TigerChat Test Plan

Philosophy

"Testing can show the presence of bugs, but not their absence." — Edsger Dijkstra

TigerChat uses simulation-driven development: every state transition, fault scenario, and invariant is tested in a deterministic discrete-event simulator before running on real hardware.

Coverage goals:

100% of invariants have negative tests (injected violations → panic).
100% of message types exercised in simulation.
All failure modes from PRD tested (primary crash, partition, corruption).
30,000 random simulations pass before release.

Test Hierarchy

Unit Tests          (zig test)
    ↓
Property Tests      (zig test --property)
    ↓
Simulation Tests    (zig build sim)
    ↓
Stress Tests        (zig build stress)
    ↓
Fuzzing Harness     (zig build fuzz)
    ↓
Integration Tests   (zig build integration)
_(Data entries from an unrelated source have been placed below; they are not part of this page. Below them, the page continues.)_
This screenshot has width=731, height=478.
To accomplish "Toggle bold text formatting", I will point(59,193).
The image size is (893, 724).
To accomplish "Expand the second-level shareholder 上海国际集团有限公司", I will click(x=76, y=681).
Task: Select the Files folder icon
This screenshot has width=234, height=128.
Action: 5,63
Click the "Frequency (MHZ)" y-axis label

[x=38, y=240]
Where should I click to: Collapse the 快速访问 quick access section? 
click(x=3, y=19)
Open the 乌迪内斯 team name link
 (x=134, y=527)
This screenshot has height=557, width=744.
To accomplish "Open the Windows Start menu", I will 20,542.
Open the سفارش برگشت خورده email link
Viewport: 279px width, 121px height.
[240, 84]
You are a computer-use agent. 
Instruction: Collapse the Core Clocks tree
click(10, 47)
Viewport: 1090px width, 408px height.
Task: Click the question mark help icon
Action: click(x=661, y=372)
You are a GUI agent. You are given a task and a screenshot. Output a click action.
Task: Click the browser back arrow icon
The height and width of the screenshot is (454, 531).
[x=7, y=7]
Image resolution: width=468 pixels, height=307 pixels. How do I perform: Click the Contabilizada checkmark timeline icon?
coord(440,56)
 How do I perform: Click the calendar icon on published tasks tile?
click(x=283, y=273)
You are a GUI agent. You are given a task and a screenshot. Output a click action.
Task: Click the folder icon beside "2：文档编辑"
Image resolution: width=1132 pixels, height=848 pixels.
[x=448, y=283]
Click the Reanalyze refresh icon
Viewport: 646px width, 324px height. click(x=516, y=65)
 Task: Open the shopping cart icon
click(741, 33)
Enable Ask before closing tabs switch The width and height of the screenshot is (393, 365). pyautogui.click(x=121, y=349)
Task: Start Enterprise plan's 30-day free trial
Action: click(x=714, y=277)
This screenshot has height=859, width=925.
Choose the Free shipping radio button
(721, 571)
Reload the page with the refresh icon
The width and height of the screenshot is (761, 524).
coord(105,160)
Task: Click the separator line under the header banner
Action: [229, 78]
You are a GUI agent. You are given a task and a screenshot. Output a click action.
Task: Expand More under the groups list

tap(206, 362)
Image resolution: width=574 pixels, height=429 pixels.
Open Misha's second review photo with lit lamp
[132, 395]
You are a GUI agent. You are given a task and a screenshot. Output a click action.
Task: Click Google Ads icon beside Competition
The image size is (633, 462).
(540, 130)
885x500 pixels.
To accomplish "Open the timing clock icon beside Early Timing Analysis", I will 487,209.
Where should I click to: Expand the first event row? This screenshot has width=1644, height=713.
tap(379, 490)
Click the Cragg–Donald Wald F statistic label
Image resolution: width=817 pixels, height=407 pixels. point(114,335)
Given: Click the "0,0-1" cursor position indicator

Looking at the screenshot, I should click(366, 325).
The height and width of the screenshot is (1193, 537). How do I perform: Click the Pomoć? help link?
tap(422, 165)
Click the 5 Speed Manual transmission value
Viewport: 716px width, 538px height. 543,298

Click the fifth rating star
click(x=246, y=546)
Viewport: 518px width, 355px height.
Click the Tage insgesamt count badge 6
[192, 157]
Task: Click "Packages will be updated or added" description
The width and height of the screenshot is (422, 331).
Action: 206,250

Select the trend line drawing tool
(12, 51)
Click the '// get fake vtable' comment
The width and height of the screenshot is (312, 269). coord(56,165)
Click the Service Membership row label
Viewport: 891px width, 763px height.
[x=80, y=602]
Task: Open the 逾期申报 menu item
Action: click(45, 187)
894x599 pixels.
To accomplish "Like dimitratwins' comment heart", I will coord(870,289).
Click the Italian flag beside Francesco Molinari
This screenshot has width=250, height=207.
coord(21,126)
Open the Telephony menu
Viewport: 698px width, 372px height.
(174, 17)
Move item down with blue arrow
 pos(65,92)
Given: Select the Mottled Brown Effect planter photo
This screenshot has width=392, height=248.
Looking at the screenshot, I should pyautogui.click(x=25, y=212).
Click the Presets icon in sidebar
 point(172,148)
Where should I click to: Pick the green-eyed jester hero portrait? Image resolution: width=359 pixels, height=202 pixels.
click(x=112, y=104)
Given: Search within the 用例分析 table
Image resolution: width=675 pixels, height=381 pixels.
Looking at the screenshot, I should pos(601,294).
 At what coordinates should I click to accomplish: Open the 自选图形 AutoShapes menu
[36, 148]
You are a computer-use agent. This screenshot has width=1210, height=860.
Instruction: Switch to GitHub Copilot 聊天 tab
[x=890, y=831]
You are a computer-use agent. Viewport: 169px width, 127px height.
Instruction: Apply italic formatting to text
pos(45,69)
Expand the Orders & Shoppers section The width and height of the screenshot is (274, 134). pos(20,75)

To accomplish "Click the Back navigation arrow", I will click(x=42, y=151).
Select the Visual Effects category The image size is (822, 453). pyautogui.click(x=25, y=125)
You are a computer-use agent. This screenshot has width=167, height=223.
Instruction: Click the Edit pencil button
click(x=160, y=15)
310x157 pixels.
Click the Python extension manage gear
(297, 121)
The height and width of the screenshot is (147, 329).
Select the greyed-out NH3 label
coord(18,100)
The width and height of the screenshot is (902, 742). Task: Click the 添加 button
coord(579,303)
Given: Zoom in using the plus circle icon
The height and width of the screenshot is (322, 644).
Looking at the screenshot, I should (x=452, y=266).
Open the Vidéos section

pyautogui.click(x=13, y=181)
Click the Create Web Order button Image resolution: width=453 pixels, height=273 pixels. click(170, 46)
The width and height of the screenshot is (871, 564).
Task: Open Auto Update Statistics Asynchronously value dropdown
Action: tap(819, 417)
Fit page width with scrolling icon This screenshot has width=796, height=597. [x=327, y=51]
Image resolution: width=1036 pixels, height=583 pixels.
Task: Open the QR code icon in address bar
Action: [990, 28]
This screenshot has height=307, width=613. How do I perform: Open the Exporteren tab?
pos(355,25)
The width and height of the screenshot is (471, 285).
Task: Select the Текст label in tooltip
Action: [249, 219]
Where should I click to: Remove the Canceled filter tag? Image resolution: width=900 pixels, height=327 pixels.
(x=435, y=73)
Fast CI: Unit + property tests (< 5 min).

Slow CI: Nightly simulation + fuzz (4 hours).

1. Unit Tests

Purpose

Test individual functions and data structures in isolation.

Coverage

Module	Test Count	Focus
`message.zig`	15	Serialization, checksum, alignment
`wal.zig`	20	Append, read, fsync, corruption detection
`state_machine.zig`	25	Message insert, idempotency, hash chain
`transport.zig`	18	Header parsing, signature verify, nonce
`queue.zig`	10	Bounded depth, push/pop, wraparound
`view_change.zig`	30	View transitions, log merging

Total: ~120 unit tests.

Example: `message.zig` tests

test "Message: size and alignment" {
    try testing.expectEqual(2368, @sizeOf(Message));
    try testing.expectEqual(16, @alignOf(Message));
}

test "Message: checksum validation" {
    var msg = Message{
        .room_id = 1,
        .msg_id = 123,
        .author_id = 456,
        .parent_id = 0,
        .timestamp = 1000,
        .sequence = 1,
        .body_len = 5,
        .flags = 0,
        .body = undefined,
        .prev_hash = [_]u8{0} ** 32,
        .checksum = 0,
        .reserved = 0,
    };
    @memcpy(msg.body[0..5], "hello");
    msg.checksum = msg.calculate_checksum();
    
    try testing.expect(msg.verify_checksum());
    
    // Corrupt checksum
    msg.checksum ^= 0x1;
    try testing.expect(!msg.verify_checksum());
}

test "Message: hash chain" {
    var msg1 = create_test_message(1);
    var msg2 = create_test_message(2);
    
    msg2.prev_hash = sha256(&msg1);
    try testing.expect(msg2.verify_prev_hash(&msg1));
}

Running

zig build test                    # All unit tests
zig build test -Dfilter=message   # Specific module

2. Property Tests

Purpose

Generative testing with randomized inputs to find edge cases.

Strategy

Use Zig's built-in property testing (when available) or custom fuzz loops.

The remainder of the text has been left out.